- **TASK REQUIREMENTS**
Could you write out every record below exactly, leaving the pictures out?

(Items listed in a dataset)
————————

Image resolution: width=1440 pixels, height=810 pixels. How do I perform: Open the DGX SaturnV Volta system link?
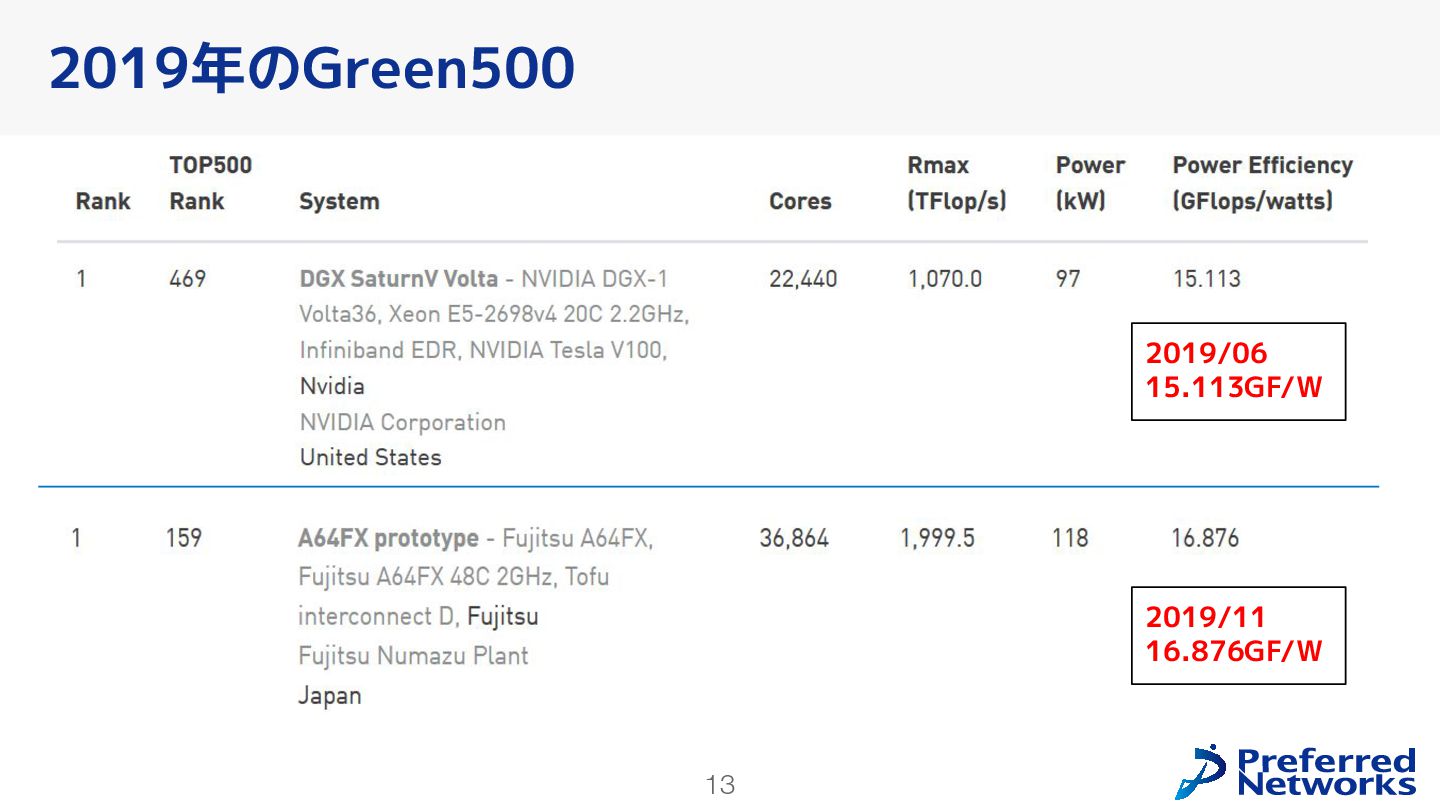(x=398, y=279)
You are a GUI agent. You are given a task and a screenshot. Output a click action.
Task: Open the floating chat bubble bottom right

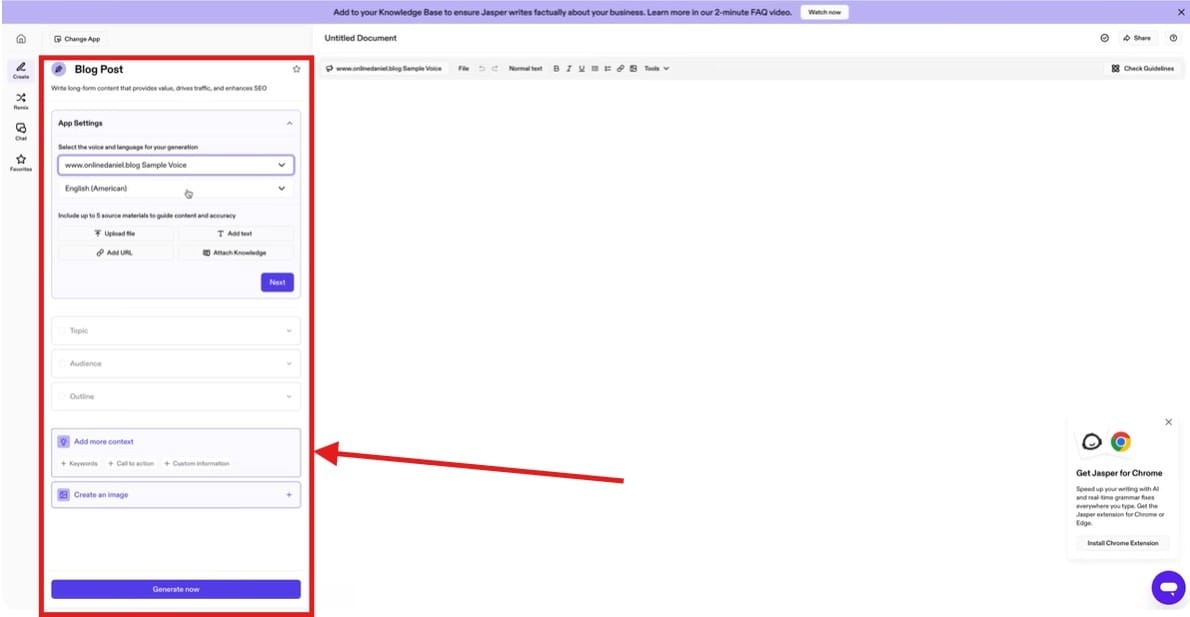(x=1167, y=587)
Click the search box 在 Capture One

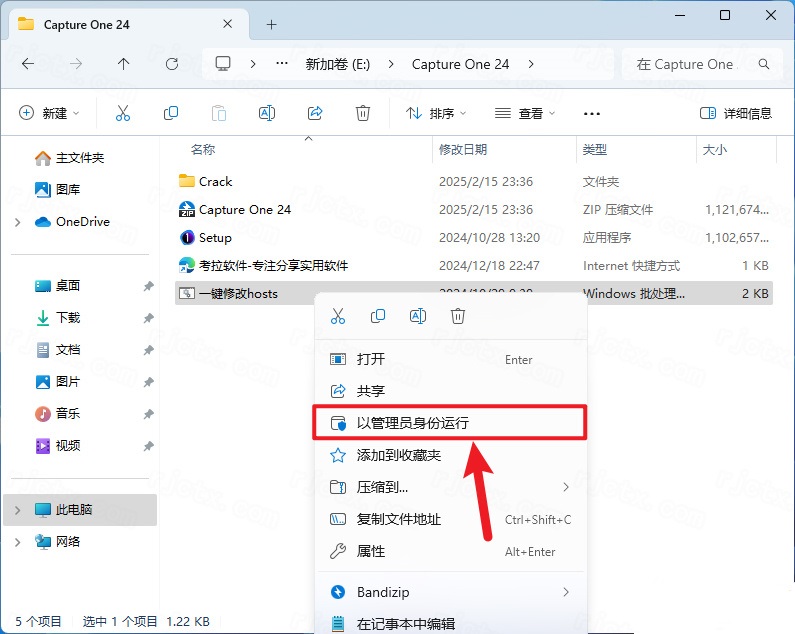coord(698,64)
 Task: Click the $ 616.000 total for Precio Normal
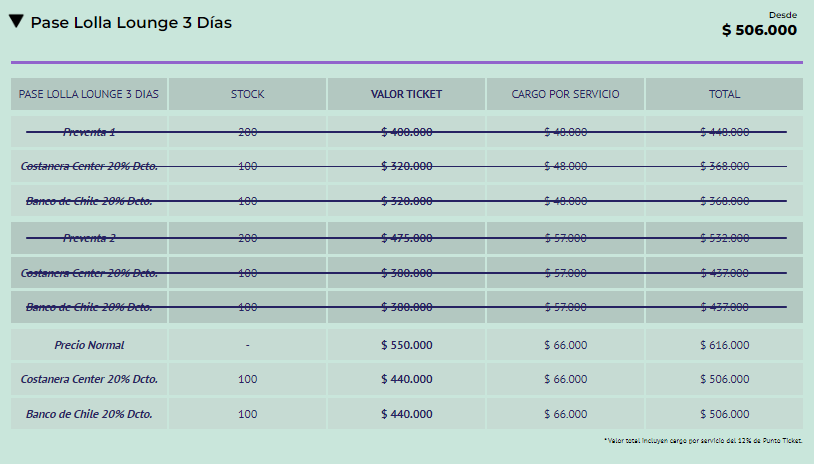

————————

- **ANSWER BELOW**
Image resolution: width=1440 pixels, height=810 pixels. How do I perform: Open the DGX SaturnV Volta system link?
(x=398, y=279)
You are a GUI agent. You are given a task and a screenshot. Output a click action.
Task: Open the floating chat bubble bottom right

(x=1167, y=587)
Click the search box 在 Capture One

coord(698,64)
 Task: Click the $ 616.000 total for Precio Normal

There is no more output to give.